STUDY: Facebook Delivers More Social Commerce Conversions, But Pinterest Users Spend More

Facebook delivers much higher conversion rates than Pinterest or Twitter in terms of social commerce sales, but the average order value is highest for Pinterest users, followed by those referred by Facebook and Twitter, according to a new report by customer experience engine Monetate.

Monetate found that the conversion rate from Facebook referrals was 1.08 percent far ahead of those of Pinterest (0.36 percent) and Twitter (0.22 percent), but well behind non-social-network referrers such as search engines.

But when it came to the average order value from successful social conversions, Pinterest topped the list at $80.54, significantly ahead of Facebook ($71.26) and Twitter ($70.17).

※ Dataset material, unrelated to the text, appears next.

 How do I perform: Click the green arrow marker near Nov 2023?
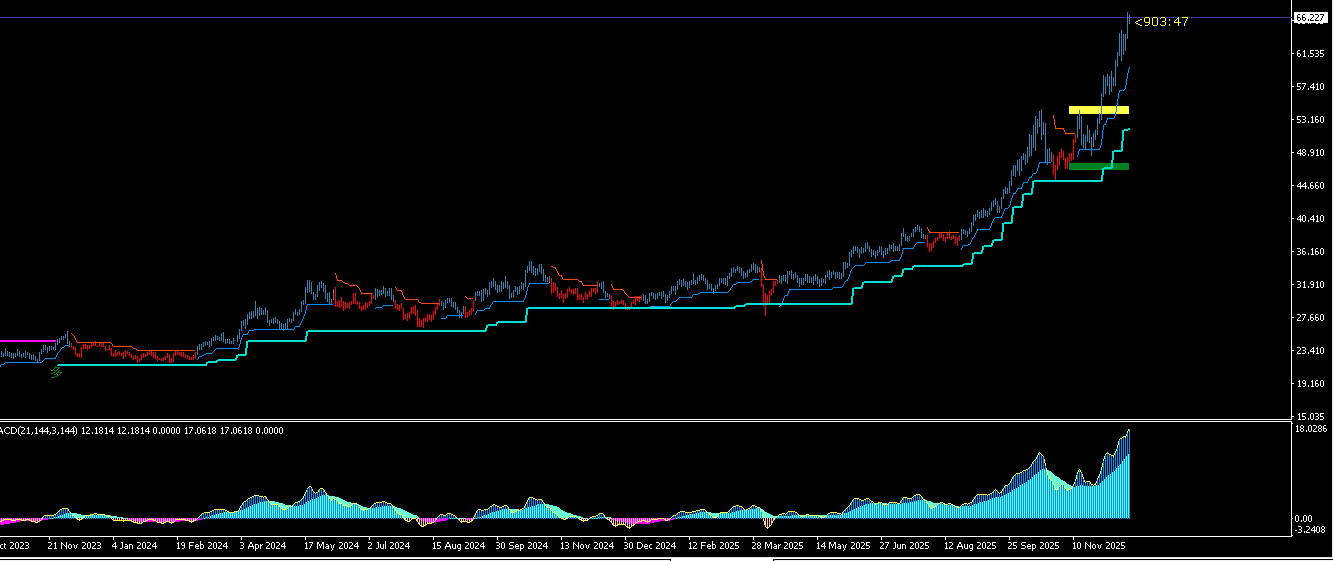click(x=56, y=372)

Monetate also offered the following takeaways for brands looking to improve their social commerce results:

  • Take a step back to evaluate the different social traffic sources leading people to your website. Then figure out exactly how much impact each social network is having on those visits. Examine each segment, and look for deviations. For instance, maybe you discover that Facebook visitors are interested in reading ratings and reviews. If so, create a website experience for them that puts reviews front and center. Simply observing the behavior of social traffic can reveal a lot bout visitors, and put you in a better position to respond.
  • Create a customer segment for each social referrer to drive higher conversions. An example: Two sister retail brands noticed that their respective traffic coming from Pinterest wasn’t converting well on-site. To help these visitors remain engaged, each brand tested its own can’t-miss, sitewide banner that promoted a one-day, 15 percent off discount just for the Pinterest segment. The time-limited offer proved sticky, helping one brand achieve a 94 percent lift in conversion, along with a 101 percent lift in new customer acquisition. And the test worked just as well for its sister brand, generating a 90 percent conversion lift.
  • Rather than using “like this product” across the entire website or on random products, leverage known customer behavior, such as previously purchased or reviewed products, to increase the likelihood of a Facebook interaction.
  • Implement social login to keep customers on your website longer, creating more opportunities for you to present the right message to the right person at the right time. Offering social login can also provide additional data about your customers — such as birthdays, gender, and interests — that can be used to create more relevant experiences during returning visits.
  • Provide interesting content or insider deals and promotions for your social media fans, which can lead to more engaged customers. For instance, a percentage-off coupon for Facebook fans could drive conversions and lead to shoppers sharing their experiences across their networks.
  • Come up with new ways for visitors to participate on your website, including ratings and reviews, customer testimonials, or product idea submissions, and be sure to make them easily shareable on Facebook, Twitter, and other social networks.
  • Give visitors even more reasons to share. For instance, offer customer reward points or dollars for on-site social behavior that drives sales, such as sharing product detail pages, special offers, or flash sales.
  • Don’t overlook simple but proven tactics: Badge your “most liked” products, and use a lightbox to suggest in-stock alternatives for sold-out products or expired offers driven to your website from social networks.

Monetate Vice President of Marketing Blair Lyon said:

As marketers know, data can tell a story, and the EQ1 2013 tells the story of a fast-growing ecommerce market where companies face growing opportunities and challenges. We focused this EQ on social commerce since the data show that companies have not yet cracked the code in leveraging social media to drive ecommerce traffic. We know that social media plays an important role in influencing social purchases — to what degree brands are able to leverage social to build loyalty is the next big question.